[TASKS TO CARRY OUT]
[A] According to the forum thread on missing values, what should missing categorical values be replaced with when imputing with the mode?
[B] In the forum thread on missing values, quote the stretch from "Some approaches to" through "values is small.".

[TEXT BLOCK]
┌──

How do you handle missing values in data? Explain in detail assuming different scenarios

Please help me solving this.

Hey @Sandilya_Bonu, Thanks for your post

Okay handling missing values is an essential step in data preprocessing and analysis.
So i will try to cover as techniques as i can to help you.

1. Categorical Data
Scenario you are working with categorical data

Here there are many approaches to handle it

  • Delete rows with missing values: if the missing values are only small fraction and completely random you might consider removing the rows with these missing values.
    Be aware that this technique can lead to loss of valuable information.

  • Imputation (Filling) with mode: Replace missing categorical values with the most frequent category (mode) in the respective column.
    This is simple method but might not be suitable if the mode is not representative or if the missingness is related to specific pattern.

  • Create a separate category: For example category like “Unknown” or “Missing” to represent missing values.

2. Numeric Data
Scenario you are analyzing dataset that includes the ages or income level for example

Some approaches to consider while working with numeric data:

  • Delete rows with missing values: Similar to categorical data, you might consider this approach if the fraction of missing values is small.
    Be careful about potential bias introduced by removing data

  • Mean/Median imputation: Replace missing values with the mean (average) or median (middle value) of the non-missing values in the respective column
    This is simple approach but could distort the distribution of the data if the missingness is not random.

  • Regression imputation: This is kinda avanced technique. You simply predict the missing values using regression model based on other features.

I just covered most common techniques and data types (categorical & numeric) cause your question was a bit general and you didn’t specify specific scenario

I hope it helps you
Best Regards,
Jamal

1 Like

Thanks for the quick reply.

Given 100 features, you have to select 10 features for a 3 class classification problem. What is your approach?

If you don’t mind please look into this also.

PCA is a useful technique for this.

└──

[DATA EXTRACT]
┌──

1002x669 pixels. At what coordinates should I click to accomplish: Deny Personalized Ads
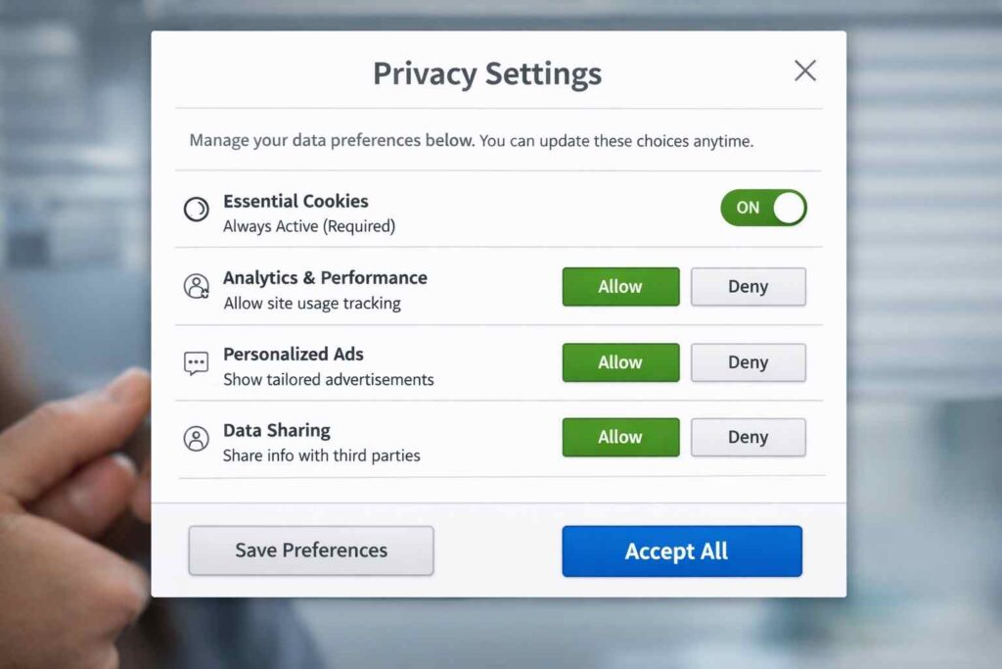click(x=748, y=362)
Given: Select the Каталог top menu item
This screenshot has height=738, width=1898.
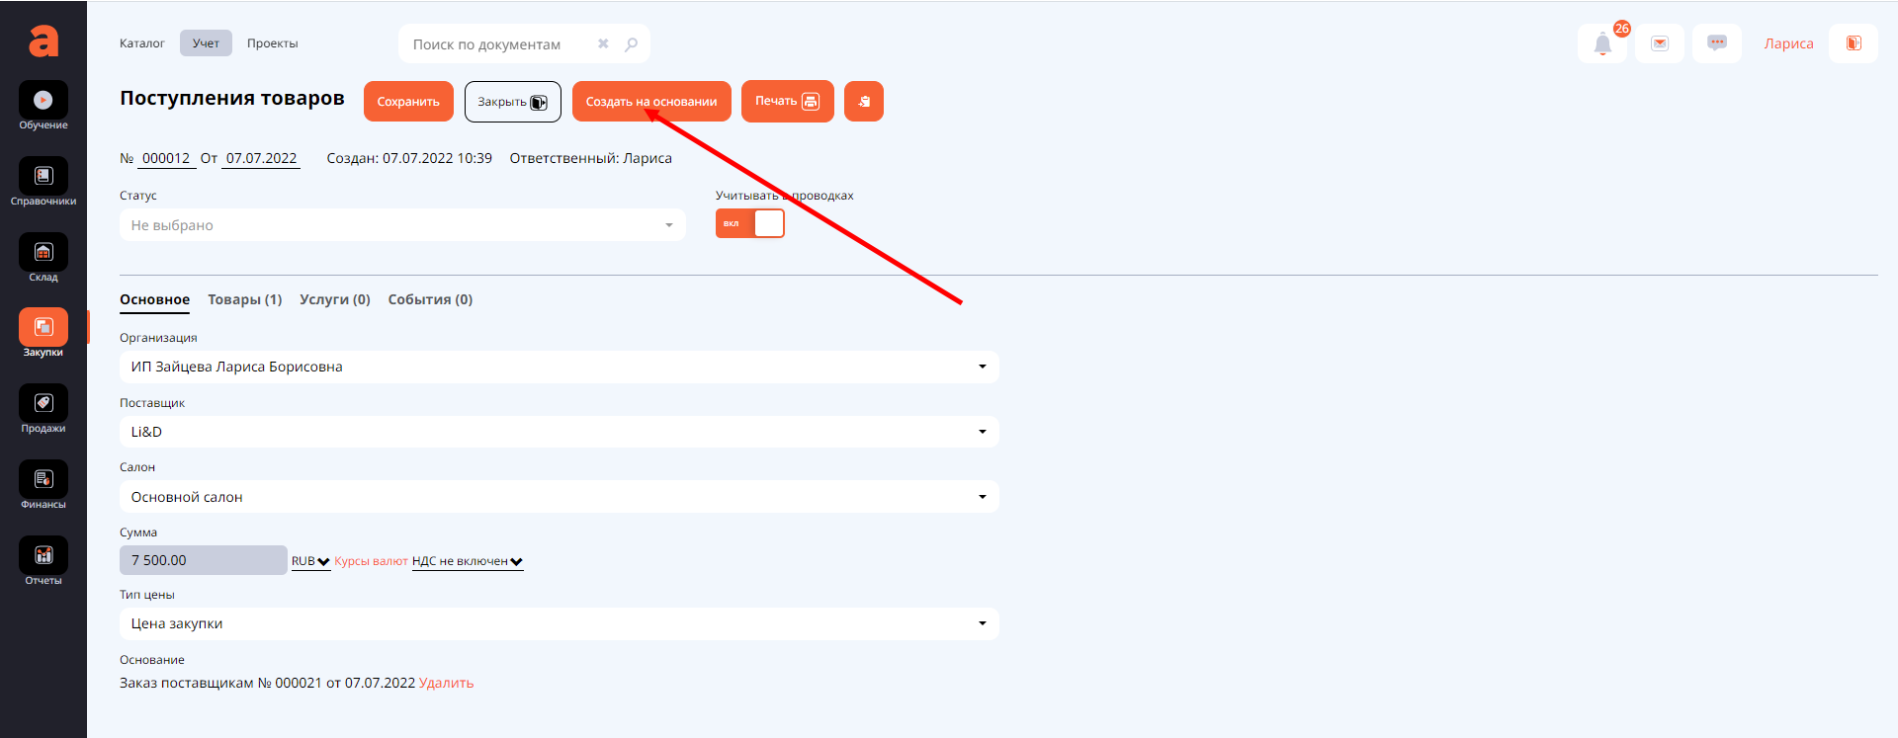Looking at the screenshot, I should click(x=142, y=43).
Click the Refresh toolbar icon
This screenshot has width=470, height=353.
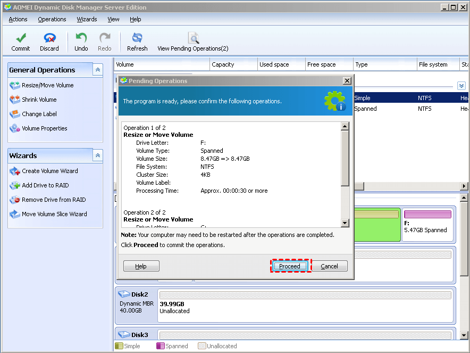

└──
┌──

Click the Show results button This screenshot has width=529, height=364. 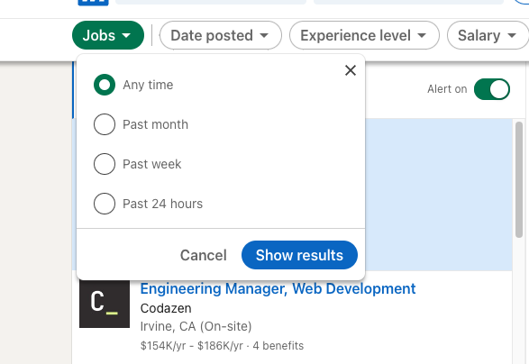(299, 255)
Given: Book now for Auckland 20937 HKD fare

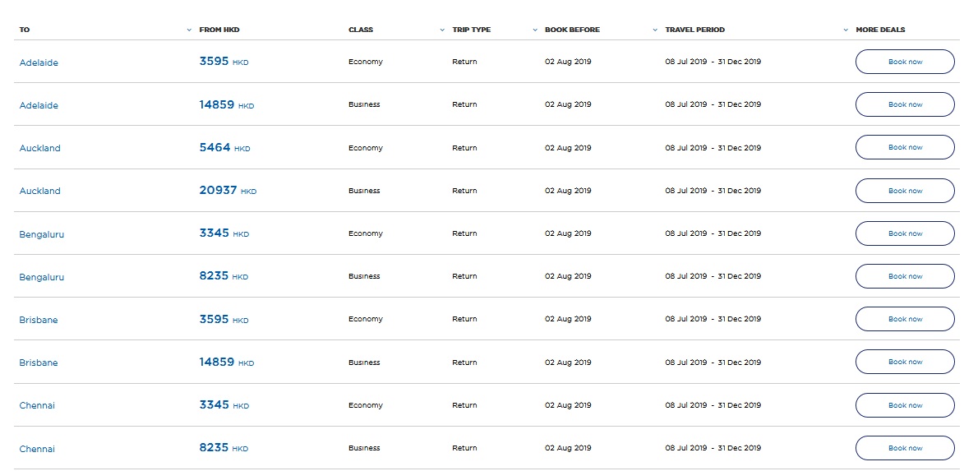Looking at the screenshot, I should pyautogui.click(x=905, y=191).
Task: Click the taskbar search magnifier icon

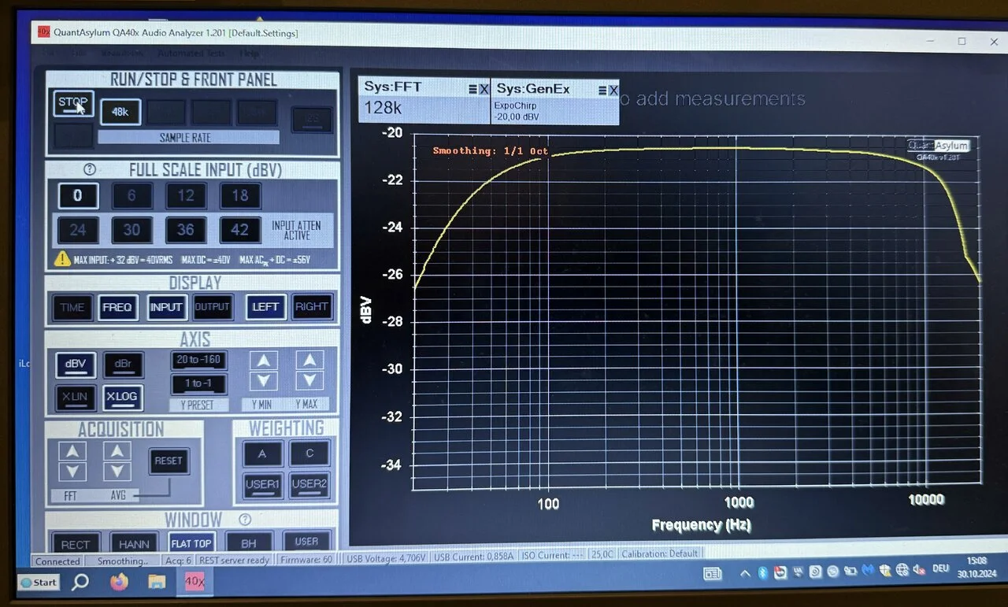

└──

[SOLUTIONS IN ORDER]
[A] The most frequent category (mode) in the respective column.

[B]
Some approaches to consider while working with numeric data:

  • Delete rows with missing values: Similar to categorical data, you might consider this approach if the fraction of missing values is small.